Notepad: Win32 API Implementation (x86/x64)

NOTEPAD

Abstract

Notepad is a bare-metal implementation of a text editor for the Microsoft Windows operating system, written entirely in Macro Assembler (MASM). Unlike standard software development involving high-level abstractions (C#, C++, Python), this project interacts directly with the Win32 API and the CPU registers, bypassing the C Runtime (CRT) entirely.

This repository serves as a reference implementation for systems programmers, malware analysts, and computer science students studying the PE (Portable Executable) format, Windows message loops, and low-level memory management. It demonstrates the dichotomy between legacy x86 (Flat Memory Model) and modern x64 (Microsoft x64 ABI) calling conventions within a single codebase.

Download

Pre-built binaries: notepad.zip

Contains both x86 and x64 executables ready to run on Windows.

Technical Specifications

Build Environment

Component Specification Notes
Assembler ml.exe (x86) / ml64.exe (x64) Microsoft Macro Assembler
Linker link.exe Microsoft Incremental Linker
Subsystem WINDOWS Graphical User Interface (GUI)
Entry Point start Custom entry, no main() wrapper
Resource Compiler rc.exe Compiles menus, icons, and manifests

Core Dependencies (Kernel-Level)

The application relies strictly on standard dynamic link libraries found in all Windows versions since XP:

  • kernel32.dll: Memory allocation (HeapAlloc/HeapFree), File I/O (CreateFile, ReadFile, WriteFile), Process control
  • user32.dll: Window creation (CreateWindowEx), Message loop (GetMessage), Clipboard interaction
  • gdi32.dll: Font rendering and graphics device interface contexts
  • comdlg32.dll: Common Dialogs (Open File, Save File, Print, Find/Replace)
  • shell32.dll: Shell functions and file path operations
  • shlwapi.dll: Shell Lightweight API (PathFindFileName for title display)
  • comctl32.dll: Common controls (Status Bar)
  • riched20.dll: RichEdit 2.0 control for advanced text editing

Architecture & Internals

The application implements a standard Windows Event-Driven Architecture. It does not poll for input; rather, it yields CPU time until the Operating System pushes a message to the thread's message queue.

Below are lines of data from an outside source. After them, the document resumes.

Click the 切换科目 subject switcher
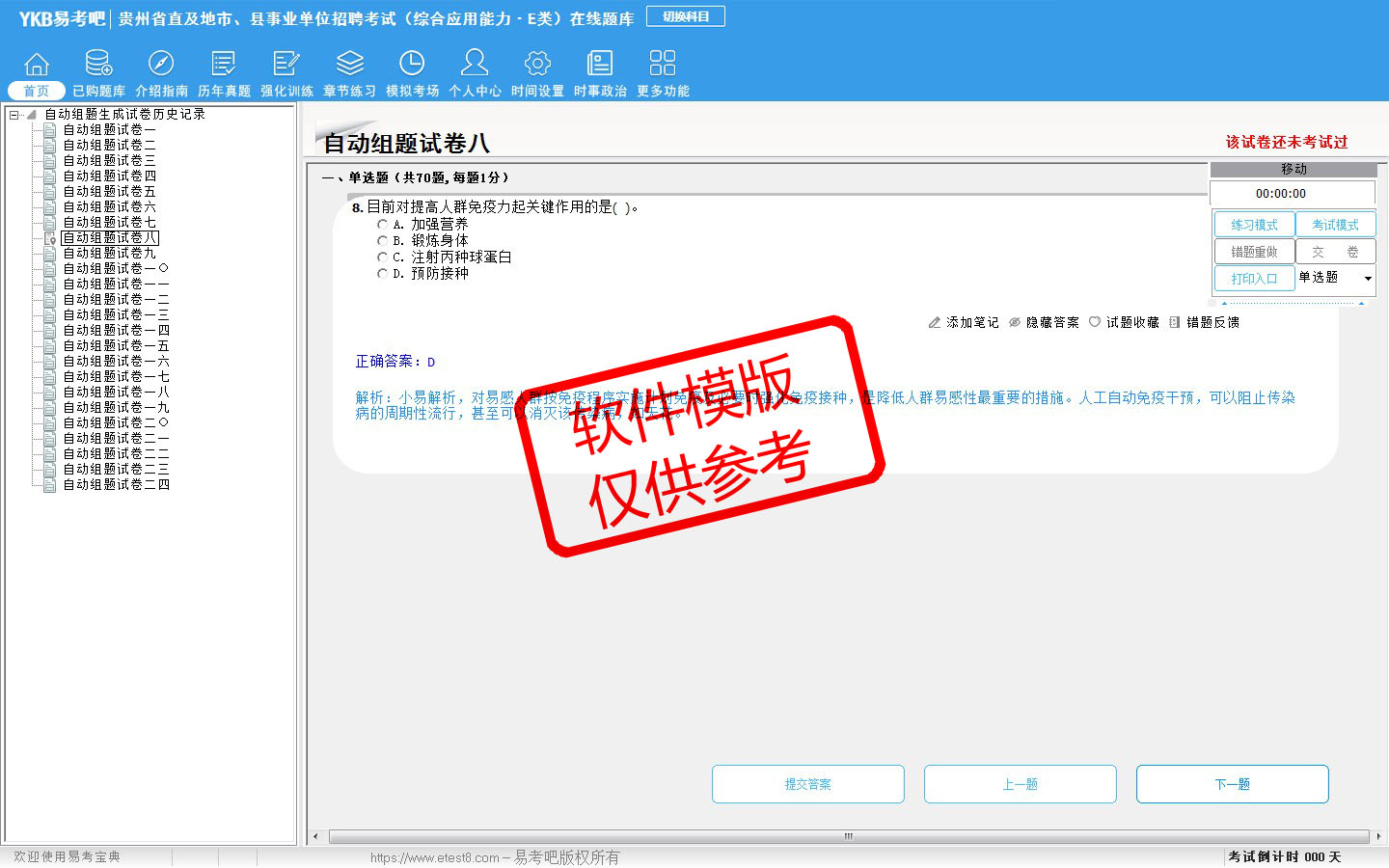This screenshot has width=1389, height=868. [x=685, y=16]
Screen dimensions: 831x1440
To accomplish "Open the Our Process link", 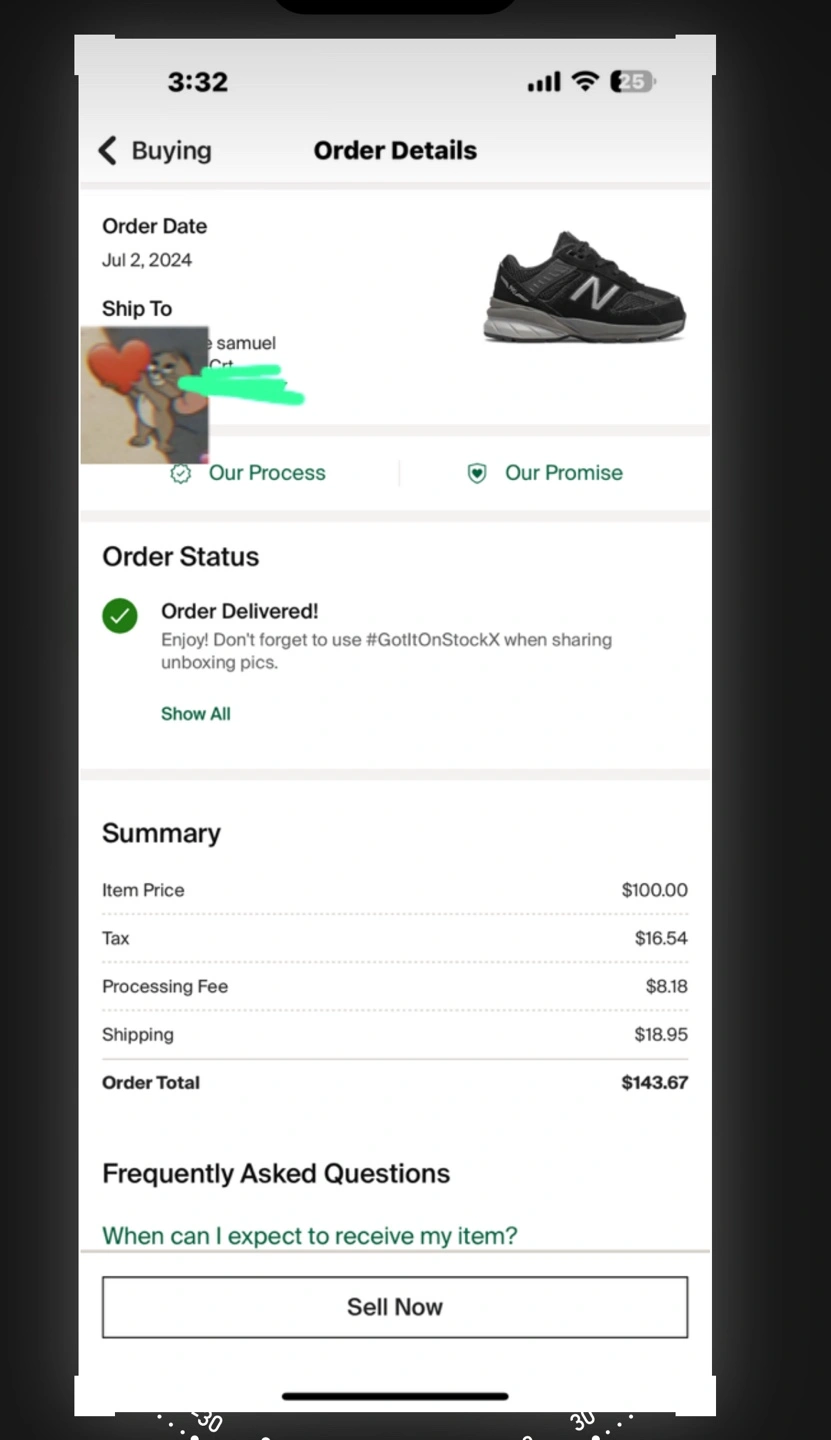I will pos(267,473).
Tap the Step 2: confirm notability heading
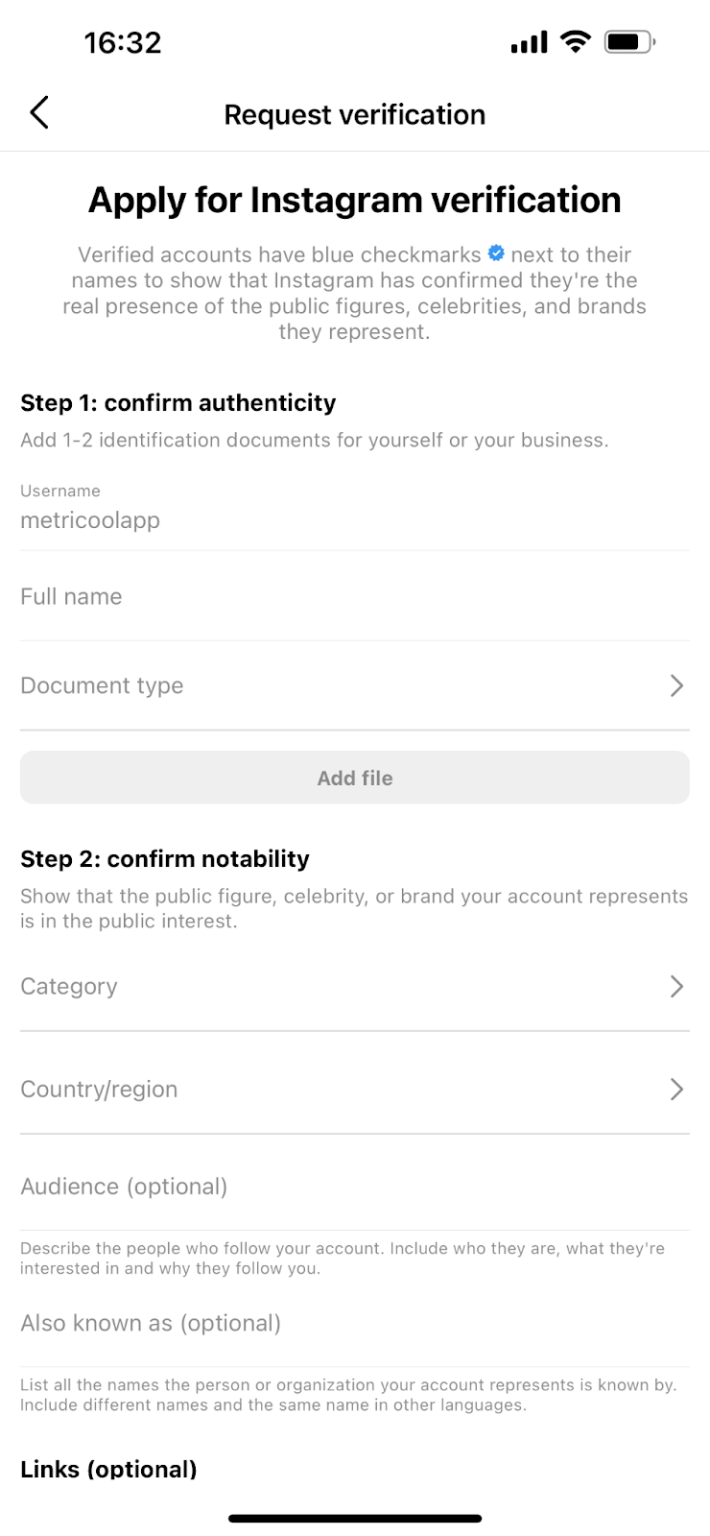Image resolution: width=710 pixels, height=1536 pixels. pyautogui.click(x=165, y=859)
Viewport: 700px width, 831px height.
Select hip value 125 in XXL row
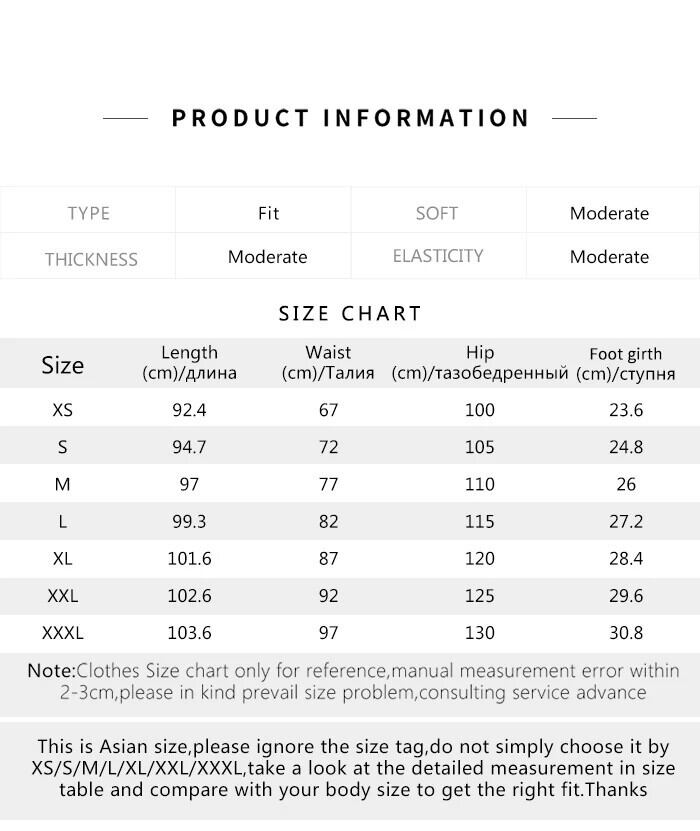tap(480, 596)
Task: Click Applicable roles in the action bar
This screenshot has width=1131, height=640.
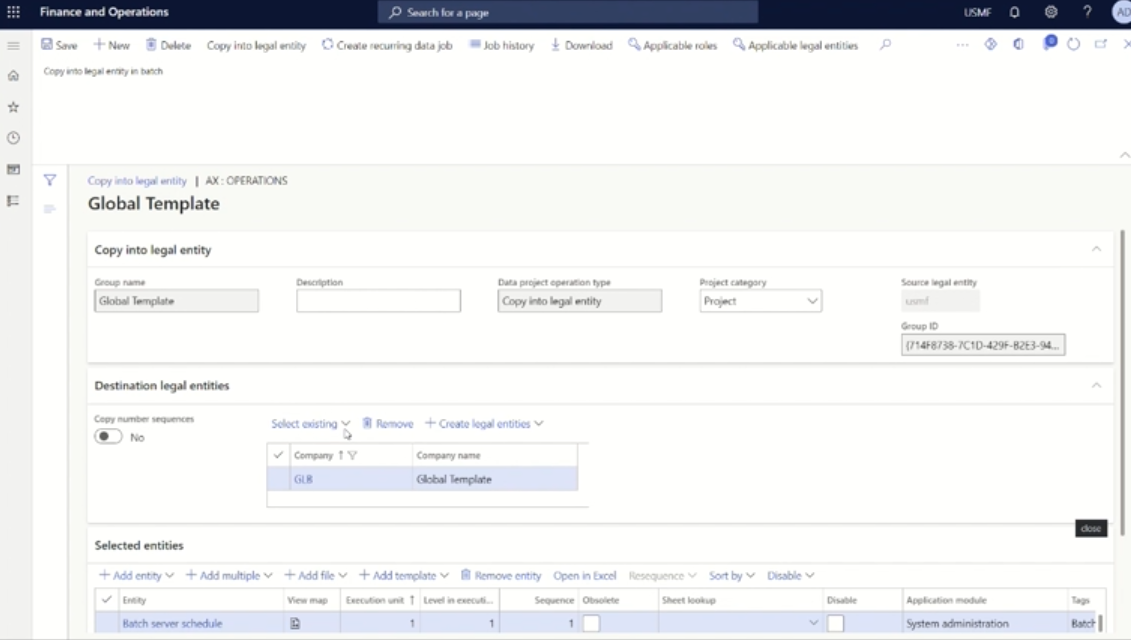Action: (x=673, y=45)
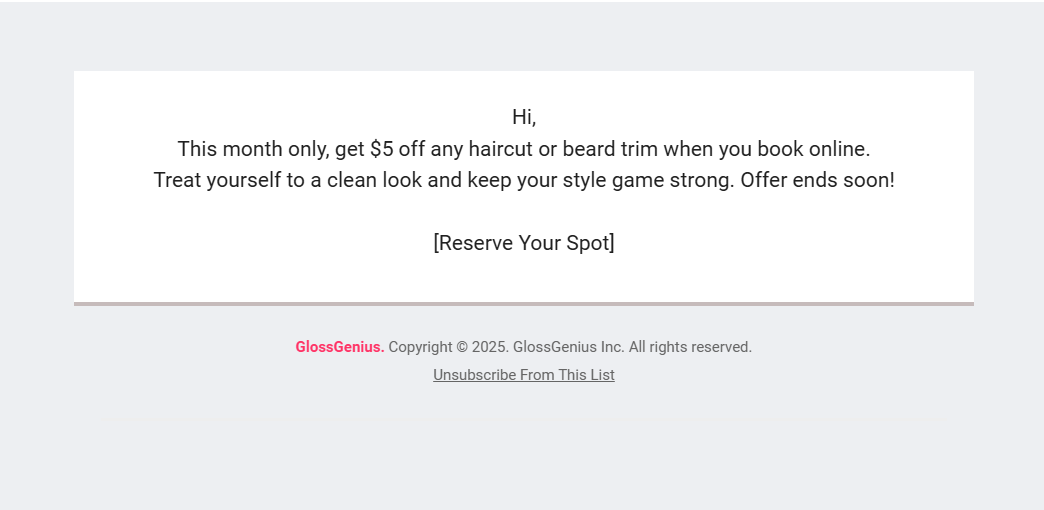Click the "All rights reserved." text
The height and width of the screenshot is (510, 1044).
point(690,347)
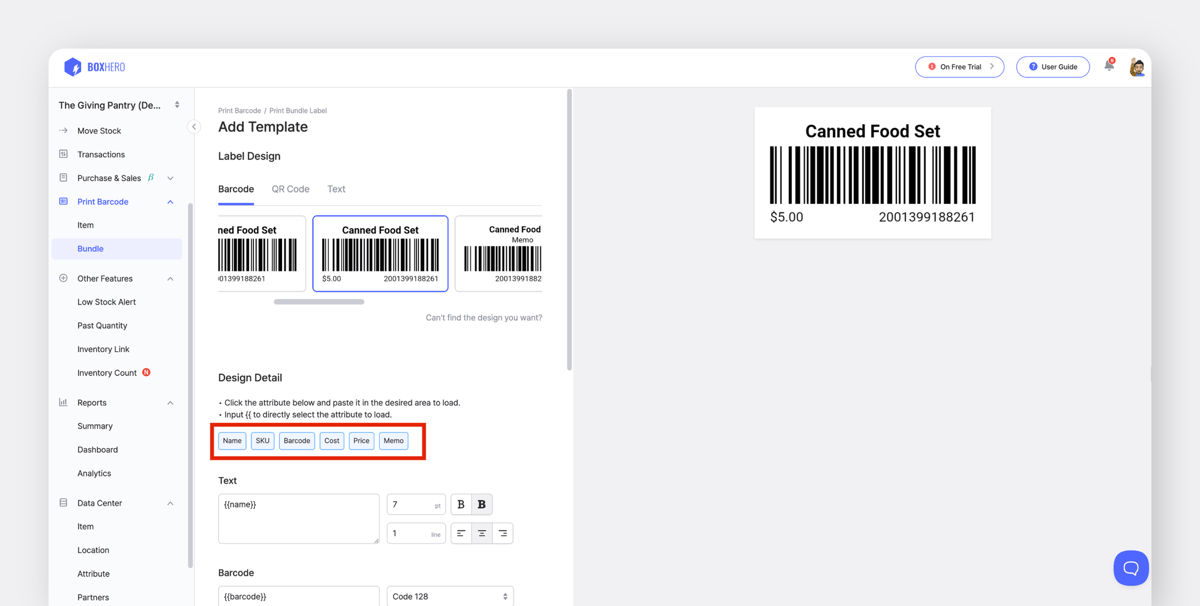Image resolution: width=1200 pixels, height=606 pixels.
Task: Click the BoxHero logo icon
Action: pyautogui.click(x=73, y=67)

1. The Message Loop (The Heartbeat)

The entry point initializes the WNDCLASSEX structure and spawns the main window. It then enters an infinite loop, consuming approximately 0% CPU when idle.

; Pseudo-assembly representation of the core loop (x64)
MessageLoop:
    mov     rcx, OFFSET msg
    xor     rdx, rdx
    xor     r8, r8
    xor     r9, r9
    call    GetMessage          ; Blocking call, waits for OS event
    test    eax, eax
    jz      ExitProgram         ; WM_QUIT received

    ; Modeless Dialog Handling (Find/Replace)
    mov     rcx, hFindReplaceDlg
    mov     rdx, OFFSET msg
    call    IsDialogMessage     ; Checks if msg belongs to Find/Replace dialog
    test    eax, eax
    jnz     MessageLoop         ; If handled, skip Dispatch

    call    TranslateMessage    ; Virtual-Key -> character
    call    DispatchMessage     ; Route to WndProc
    jmp     MessageLoop

2. Dual-Architecture Logic (x86 vs x64)

The codebase highlights critical differences in assembly programming between 32-bit and 64-bit modes.

x86 (32-bit Protected Mode)

  • Calling Convention: STDCALL. Arguments are pushed onto the stack in reverse order. The callee cleans the stack (ret n).
  • Registers: EAX, EBX, ECX, EDX, ESI, EDI, EBP, ESP.
  • Memory Addressing: 32-bit absolute or relative.
  • MASM Syntax: Uses invoke macro for simplified API calls.

x64 (Long Mode)

  • Calling Convention: Microsoft x64 ABI (FASTCALL variant).
    • First 4 integer arguments passed in RCX, RDX, R8, R9.
    • Floating point args in XMM0 - XMM3.
    • Remaining arguments pushed to stack.
    • Shadow Space: The caller must reserve 32 bytes (0x20) on the stack for the callee to spill registers.
  • Stack Alignment: The stack pointer (RSP) must be aligned to a 16-byte boundary before calling any Windows API function.
  • RIP-Relative Addressing: Data is accessed relative to the current instruction pointer to support position-independent code (PIC).
  • Handles: All handles and pointers are 64-bit (QWORD).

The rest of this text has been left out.